I sequestri preventivi e urgenti di alcune strutture balneari a Santa Maria del Cedro, avviati ieri dalla Guardia costiera e dai Carabinieri e destinati a proseguire nei prossimi giorni, rischiano di bloccare l’economia del comparto proprio alla vigilia della stagione turistica. Secondo i legali, tutto deriverebbe da “un vero pasticcio burocratico” legato al Piano comunale di spiaggia.
A sostenerlo è l’avvocato Italo Guagliano, che rappresenta alcuni imprenditori coinvolti e che, insieme ad altri colleghi, intende chiedere la revisione del provvedimento.
Il legale spiega che nel 2018 il Comune aveva adottato un nuovo strumento urbanistico mai approvato definitivamente, poiché privo del parere della Regione Calabria. La bocciatura, arrivata nell’ottobre 2025, ha fatto tornare in vigore il piano precedente, che non contempla concessioni annuali. Di conseguenza, le concessioni senza autorizzazione annuale avrebbero dovuto essere sgomberate nei mesi invernali e rioccupate solo dal primo aprile, come previsto da una recente ordinanza del sindaco Ugo Vetere.
Lo stesso sindaco, a metà mese, aveva richiamato la normativa regionale che consente di mantenere strutture amovibili sulle concessioni annuali solo in assenza di rischio da mareggiate e nel rispetto di specifiche condizioni, tra cui lo svolgimento dell’attività durante tutto l’anno. Aveva inoltre invitato i concessionari ad adeguarsi alle regole urbanistiche e a quelle stabilite dall’Agenzia del Demanio e dalla Regione. Fino ad oggi, gli operatori avevano lavorato in regime di proroga, l’ultima valida fino al 30 settembre 2027, in attesa del nuovo Piano di spiaggia.
Alla luce di questa situazione, i legali ritengono che sia stato compromesso il diritto alla difesa dei concessionari. Secondo Guagliano, infatti, i tempi dell’intervento non avrebbero consentito agli imprenditori di adeguarsi: non sarebbe stato avviato un regolare procedimento amministrativo e i concessionari si sarebbero trovati improvvisamente destinatari di ordini di demolizione senza una comunicazione ufficiale e tempestiva sulla mancata approvazione del piano.

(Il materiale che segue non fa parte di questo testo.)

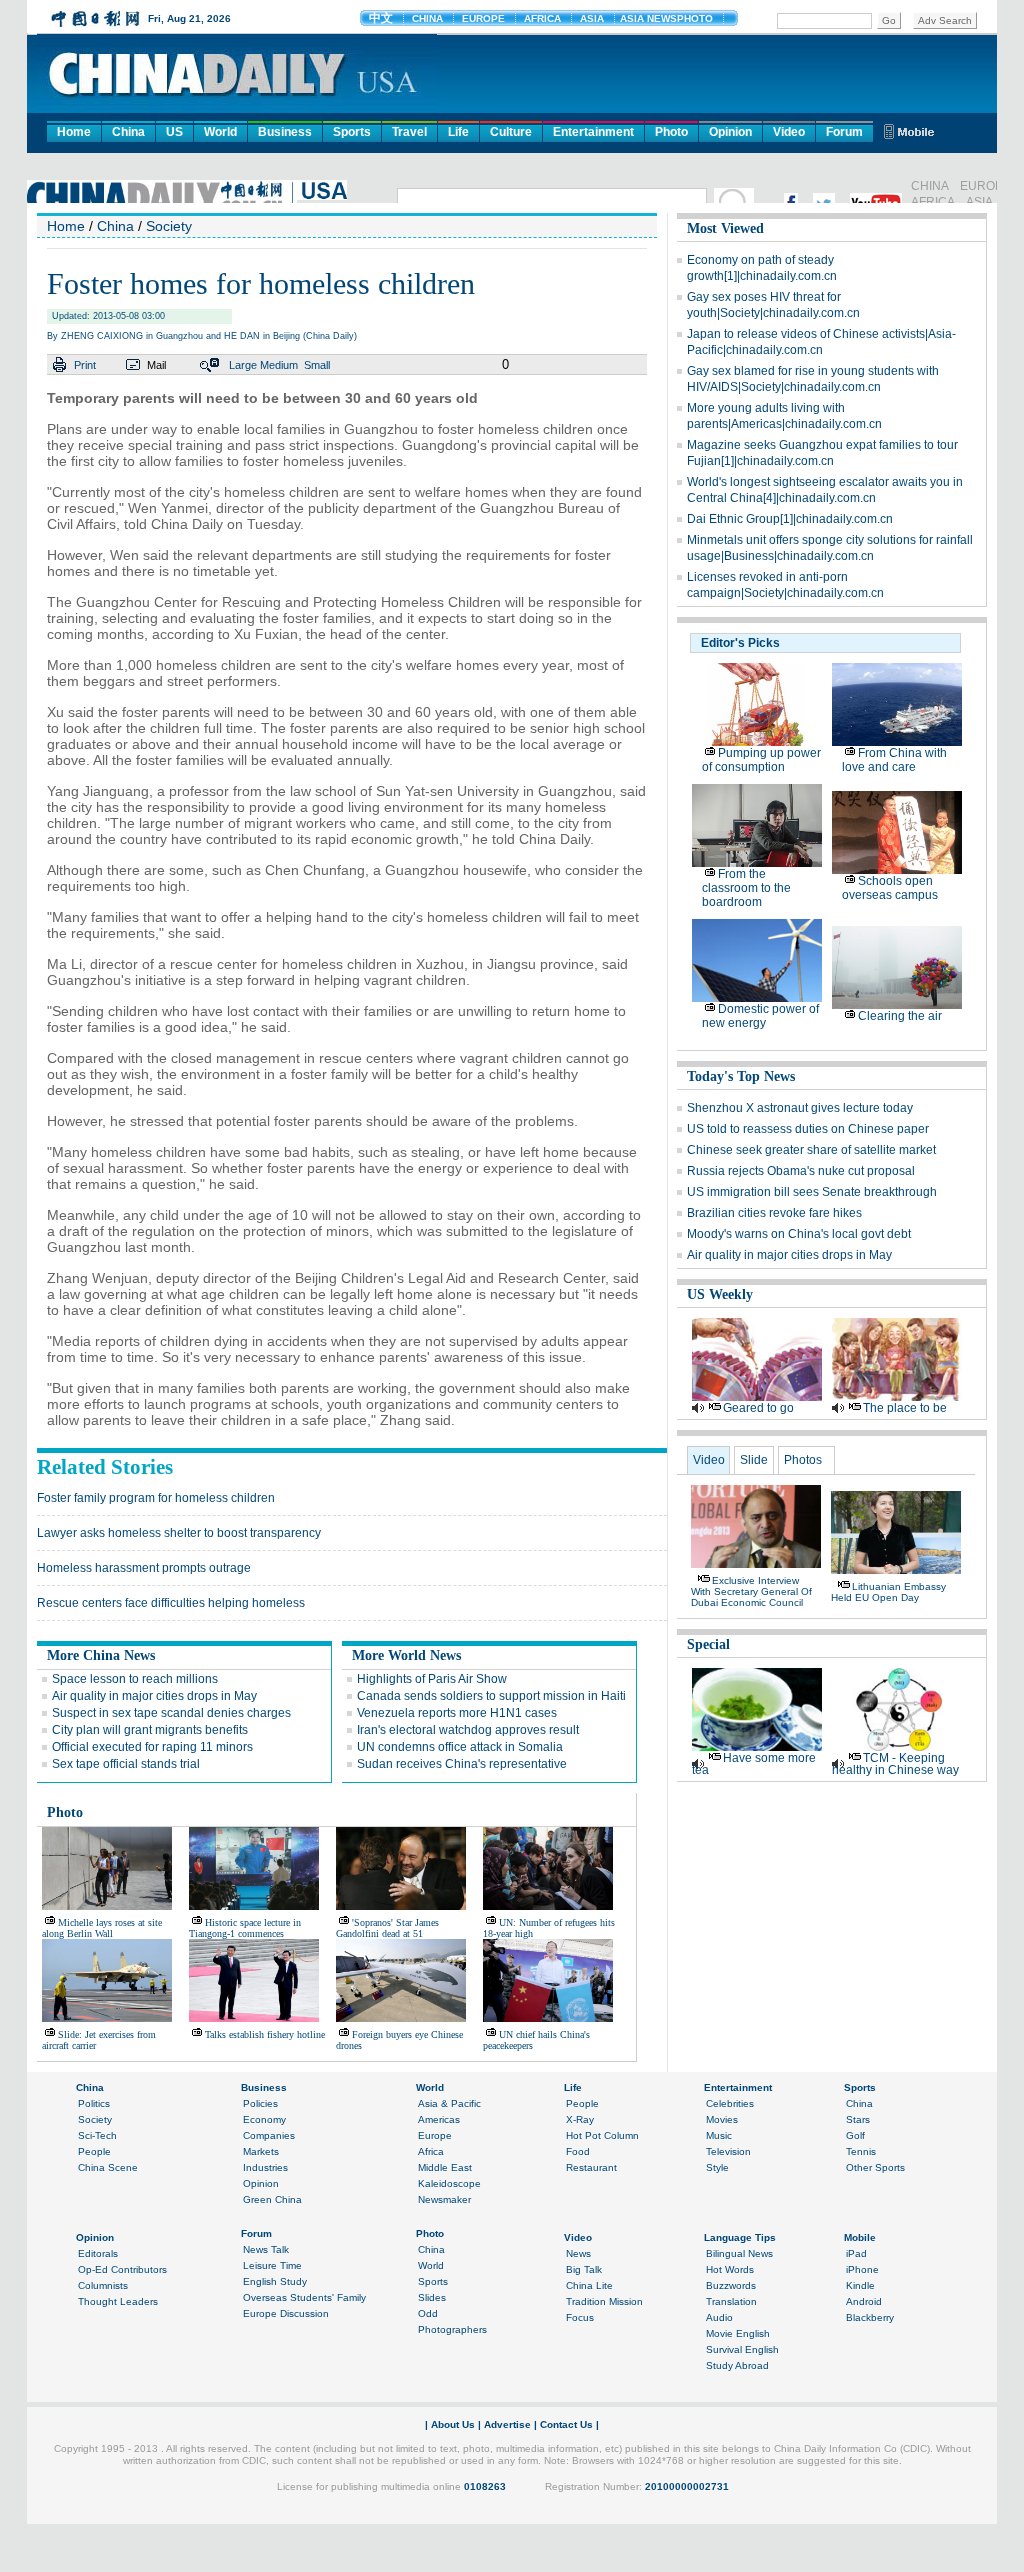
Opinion (730, 132)
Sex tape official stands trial (126, 1764)
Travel (409, 132)
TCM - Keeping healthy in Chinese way (895, 1764)
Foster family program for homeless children (156, 1498)
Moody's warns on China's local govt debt (799, 1234)
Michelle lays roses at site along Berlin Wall (102, 1928)
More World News (406, 1655)
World (220, 132)
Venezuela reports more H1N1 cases (457, 1713)
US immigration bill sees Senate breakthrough (812, 1192)
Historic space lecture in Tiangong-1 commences (245, 1928)
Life (458, 132)
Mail (156, 365)
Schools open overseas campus (890, 888)
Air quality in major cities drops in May (154, 1696)
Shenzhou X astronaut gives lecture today (800, 1108)
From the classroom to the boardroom (746, 888)
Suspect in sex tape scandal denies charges (171, 1713)
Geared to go (758, 1408)
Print (85, 365)
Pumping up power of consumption (761, 760)
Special (708, 1644)
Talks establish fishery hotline (265, 2034)
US (174, 132)
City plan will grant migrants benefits (150, 1730)
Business (285, 132)
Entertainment (593, 132)
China (128, 132)
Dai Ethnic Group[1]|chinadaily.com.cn (790, 519)
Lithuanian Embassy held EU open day (888, 1592)
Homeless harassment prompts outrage (144, 1568)
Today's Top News (741, 1076)
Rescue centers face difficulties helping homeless (171, 1603)
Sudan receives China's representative (462, 1764)
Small (317, 365)
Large (243, 365)
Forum (844, 132)
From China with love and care (894, 760)
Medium (279, 365)
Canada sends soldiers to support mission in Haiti (491, 1696)
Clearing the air (900, 1016)
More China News (101, 1655)
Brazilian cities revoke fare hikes (774, 1213)
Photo (671, 132)
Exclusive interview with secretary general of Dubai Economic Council (751, 1591)
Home (74, 132)
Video (789, 132)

L’avvocato sottolinea inoltre che l’ordinanza sindacale permetteva la presenza delle strutture dal primo aprile. Oltre all’occupazione abusiva, sono stati contestati abusi edilizi di lieve entità, in gran parte già sanati. Gli imprenditori, inoltre, avevano versato i canoni fino al 2025, confidando nel carattere annuale delle concessioni previsto dalle proroghe.
I legali stanno ora preparando istanze in autotutela e verifiche documentali, sostenendo che il quadro su cui sta operando la Procura di Paola sarebbe fermo a febbraio. L’obiettivo è intervenire prima della convalida del sequestro da parte del Gip di Paola, pur essendo pronti a ricorrere al tribunale del riesame.
“Gli imprenditori – conclude Guagliano – non possono pagare per una mancanza di comunicazione tra pubblica amministrazione e privati, che ha portato all’intervento della magistratura proprio mentre un’ordinanza consentiva l’apertura delle attività dal primo aprile. Ora è necessario metterli in condizione di lavorare, visto che sono già state effettuate assunzioni, confermate prenotazioni e ordinate forniture che non possono essere bloccate da un’incertezza amministrativa”.